Further tests were requested for the patient, including FANA, Anti-dsDNA, P-ANCA, C-ANCA, Lupus anti-so, and Anti-SOX-1 Antibody, since the patient's overall condition did not improve with the continuance of this treatment. Out of all these panels, only the Anti-SOX-1 Antibody had a positive result at a level of 25, suggesting a malignant and paraneoplastic workup. Sonography, chest x-ray and abdominopelvic CT scan results were normal; no evidence of cancer was detected.

Thus, we continued the patient's pulse of methylprednisolone 500mg IV in 250cc normal saline, IVIG 30gr IV daily for five days, rituximab ampule 1gr in 500cc normal saline, and the anticonvulsant medication concurrently with the diagnosis of autoimmune SOX-1 antibody encephalitis. Following this treatment, the patient's overall health improved, auto motor seizures and associated symptoms subsided, and the patient regained the ability to communicate and obey.

Discussion:

Status epilepticus is a neurological emergency.  It is crucial to recognize NCSE and diagnose main cause of it, given the severe morbidity and morbidity of SE in general. Structural, metabolic, inflammatory, infectious, toxic, genetic or cryptogenic disorders are etiologies of NCSE.(1) The diagnostic evaluation of SE is aimed to identify factors that help treat and improve the prognosis. Initial tests are as follow CBC, electrolyte panel, venous blood gas, glucose, BUN, Cr, Ca, P, Mg, albumin, coagulation, PCR, vitamins (B12, folate, A, E), liver function test, urine analysis, CSF analysis (cell counts, protein, and glucose) and Brain MRI. Then based on suspected entity of SE further assessments would be paraneoplastic and autoimmune encephalitis antibody panel, chest/abdomen/pelvis CT scan, ultrasound of scrotal/abdominal, Pelvic MRI, cytology and flow cytometry of CSF and Serologic tests.(3)

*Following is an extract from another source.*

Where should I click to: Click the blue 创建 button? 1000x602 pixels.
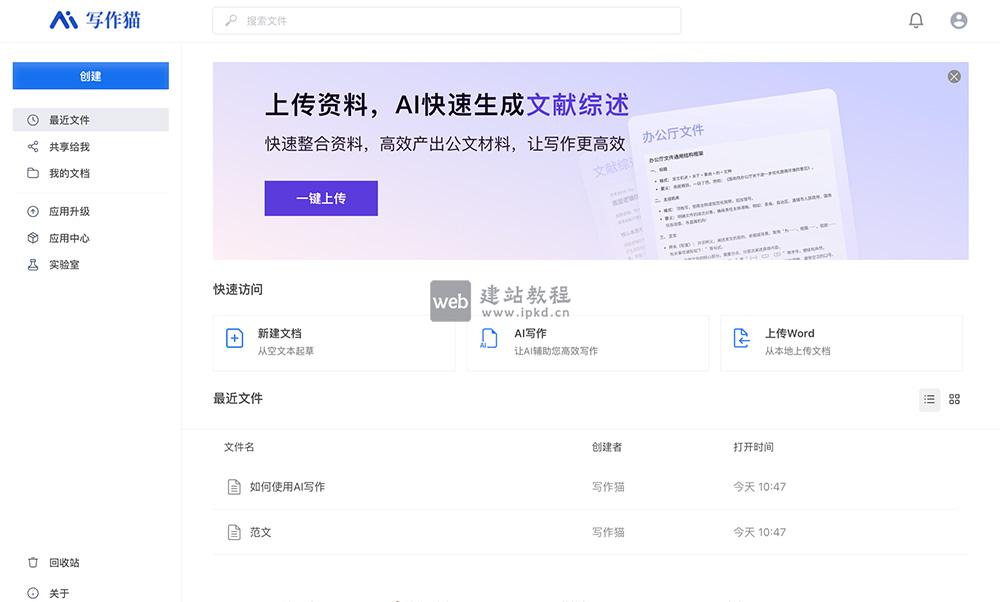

Anti-SOX-1 antibody was reported in 2005 for the first time, named as “anti-glial nuclear antibodies”. it is known to be associated with neurological conditions like Lamberton-Eaton myasthenic syndrome, limbic encephalitis, sensory neuronopathy, and sensorimotor neuropathy.(5) Aside from neuropathy have been reported, our case is the first example of anti-SOX1 as an associated factor of NCSE.

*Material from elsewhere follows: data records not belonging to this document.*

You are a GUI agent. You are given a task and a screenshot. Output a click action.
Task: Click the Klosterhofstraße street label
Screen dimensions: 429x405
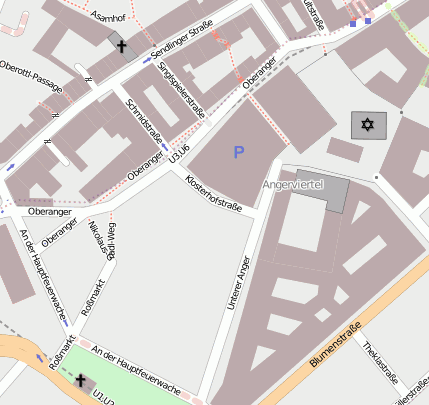pyautogui.click(x=213, y=194)
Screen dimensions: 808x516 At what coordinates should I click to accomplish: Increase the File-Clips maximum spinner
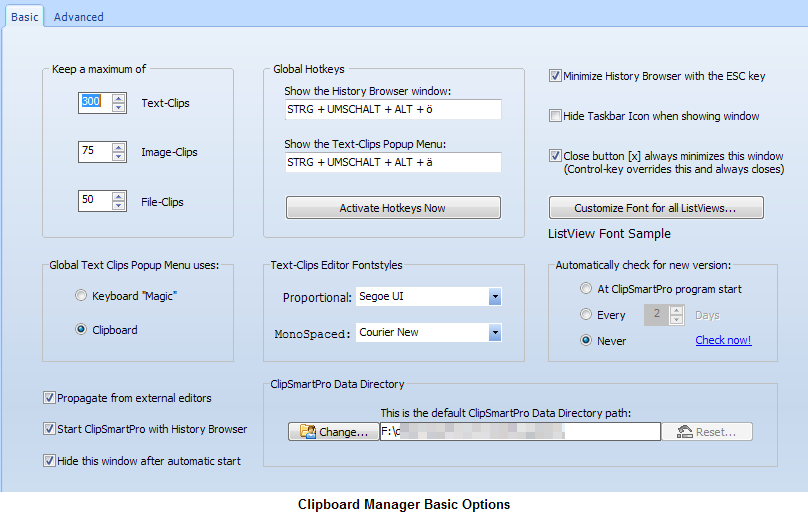coord(118,196)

Cho Hee-Jin et al reported a 76-year-old man known case of squamous-cell lung cancer presented Anti-SOX1 antibodies presenting with New-Onset Refractory Status Epilepticus NORSE. They detected Anti-SOX1 antibodies in his serum in further assessments. NORSE has found to be associated with different autoantibodies, especially anti-N-methyl-D-aspartate receptor (NMDA) and anti-voltage-gated potassium channel (VGKC)-complex antibodies but had not been reported previously in a patient with encephalitis with anti-SOX1 antibodies.(6) The limitation of this study would be not testing the titers of autoantibodies in this patient.

Conclusion:

This is first case in which anti-SOX1 auto-antibody positive encephalitis is found as the etiology of NCSE. So, it leads us to hypothesize that anti-SOX1 antibodies may be an associated factor of NCSE.